馳星周『漂流街』徳間文庫 2000年

 この感想文は,作品の内容に深く触れているため,未読で先入観を持ちたくない方にとっては,不適切な内容になっています。ご注意ください。

 五反田のデートクラブで働く日系ブラジル人“おれ”マーリオは,借金を抱えたうえに,ヤクザとトラブルを起こし,さらに激情に駆られ女を刺し殺してしまう。逃亡をはかる“おれ”は,関西ヤクザと中国マフィアとの間で,覚醒剤をめぐる大きな取引があることを知る。3人の男女とともに,その金を強奪する計画をたてるが・・・

 これまで,いろいろなタイプのエンタテインメント作品を読んできたつもりです。その中には,過激な暴力描写が全編に横溢する作品もあれば,登場人物がすべて無惨な最後を遂げる作品もあります。いわゆる「後味の悪い」作品も掃いて捨てるほどあります。けれども,そこには一抹の哀愁なり,希望なり,救いなり,カタルシスなり,ときに壮大なカタストロフを目前にした虚無感なりがありました。しかし,この作品の,どうしようもないほどの「やりきれなさ」は,いったいなんなのでしょう。

 この作品は,乱暴を承知でまとめてしまえば,「追いつめられてにっちもさっちもいかなくなった男が,そこから脱出しようとじたばたと悪あがきをして,最後には破滅していく物語」と言えるかもしれません。その手の作品ならば,ホラーやサスペンス小説でも,しばしば見かけるパターンでしょう。しかしこの作品では,この主人公の「悪あがき」が,じつにさまざまな人間たちを巻き込み,さながら主人公の破滅の道連れかのように,死んでいきます。
 それが,たとえば主人公に敵対する,冷酷な中国マフィアのコウや,変態サディストのヤクザ伏見,あるいはまた,欲得づくで結びつきながらも,常に裏切りの可能性を秘めた「仲間」であるケイ・有坂・山田だけであれば,まだ「まし」と言えましょう。それだけでなく,“おれ”の事件に巻き込まれた“アミーゴ”であるリカルド,コロンビア人娼婦ルシア,そして主人公にとって唯一の「汚れなき部分」の象徴とも言えるカーラまでもが,ストーリィ展開の中で悲惨な死を遂げていくというのは,あまりに救いがないというものでしょう。
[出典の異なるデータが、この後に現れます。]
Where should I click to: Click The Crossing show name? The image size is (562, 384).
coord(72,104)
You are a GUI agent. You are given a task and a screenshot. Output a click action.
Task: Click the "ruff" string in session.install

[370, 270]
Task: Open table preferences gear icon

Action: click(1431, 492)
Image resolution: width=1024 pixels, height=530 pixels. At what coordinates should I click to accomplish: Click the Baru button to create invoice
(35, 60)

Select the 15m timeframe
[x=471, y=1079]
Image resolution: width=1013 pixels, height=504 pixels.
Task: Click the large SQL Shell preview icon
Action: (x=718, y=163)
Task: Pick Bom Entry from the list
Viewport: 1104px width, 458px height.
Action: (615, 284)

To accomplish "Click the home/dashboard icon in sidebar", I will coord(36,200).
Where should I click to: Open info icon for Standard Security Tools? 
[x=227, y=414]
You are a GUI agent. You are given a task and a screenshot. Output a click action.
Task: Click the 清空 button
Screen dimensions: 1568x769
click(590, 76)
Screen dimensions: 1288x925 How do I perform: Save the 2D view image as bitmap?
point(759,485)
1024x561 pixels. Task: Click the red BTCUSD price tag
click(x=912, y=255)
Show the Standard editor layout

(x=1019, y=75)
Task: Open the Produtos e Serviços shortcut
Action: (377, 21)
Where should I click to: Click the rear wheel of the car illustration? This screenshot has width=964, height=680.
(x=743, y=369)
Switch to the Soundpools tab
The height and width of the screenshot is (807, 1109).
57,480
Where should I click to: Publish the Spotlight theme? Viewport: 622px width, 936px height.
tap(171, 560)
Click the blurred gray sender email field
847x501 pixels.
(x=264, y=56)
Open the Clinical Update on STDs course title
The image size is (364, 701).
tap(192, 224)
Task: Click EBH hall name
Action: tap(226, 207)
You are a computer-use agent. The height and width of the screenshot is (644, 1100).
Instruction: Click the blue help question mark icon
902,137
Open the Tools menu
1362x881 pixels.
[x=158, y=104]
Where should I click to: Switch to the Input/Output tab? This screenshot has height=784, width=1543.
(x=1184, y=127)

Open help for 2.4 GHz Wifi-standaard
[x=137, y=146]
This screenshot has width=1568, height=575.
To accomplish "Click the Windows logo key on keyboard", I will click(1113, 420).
 ならば,主人公の“おれ”は,「悪」なのでしょうか? たしかに彼は悪行の限りを尽くし,多くの人々に死と破滅をもたらします。しかし,彼は自分の欲望を完遂するために,人々を利用し捨て去るような,そんな冷徹でニヒリストのような「自覚的な悪」ではありません。彼の行動は「場当たり」的で,計画性,展望性がまったくといっていいほど欠如しています。
 あるいはまた,彼は「狂人」なのでしょうか? 自分の狂気を周囲にばらまき,汚染させていく狂人なのでしょうか? たしかに,物語後半での彼の行動は―自分の目的を達するために,みずからに麻薬を打ち,殺戮を繰り広げる行動は,まさに狂人と髪一重のようなものです。しかしだからといって,彼は狂っているわけではありません。「金」と「女」を獲得するために,ときに計算高く,ときに暴力的に,敵を排除していきます。
 「自覚的な悪」でもなく,また「狂人」でもない,にもかかわらず,彼は周囲の人々を破滅と死へと導いていきます。
 作中,こんな主人公のセリフが出てきます。
「いっただろう。神さまなんていないんだ。いるのは人間だけだ。人間はなんだってするんだ」
 むしろ「自覚的な悪」や「狂人」であれば,まだ「救い」はあったかもしれません。彼がどちらでもないこと,あるいは,どちらでもありえたこと――そのことが,どうしようもないほどの「人間」としての「やりきれなさ」を浮かび上がらせているのかもしれません。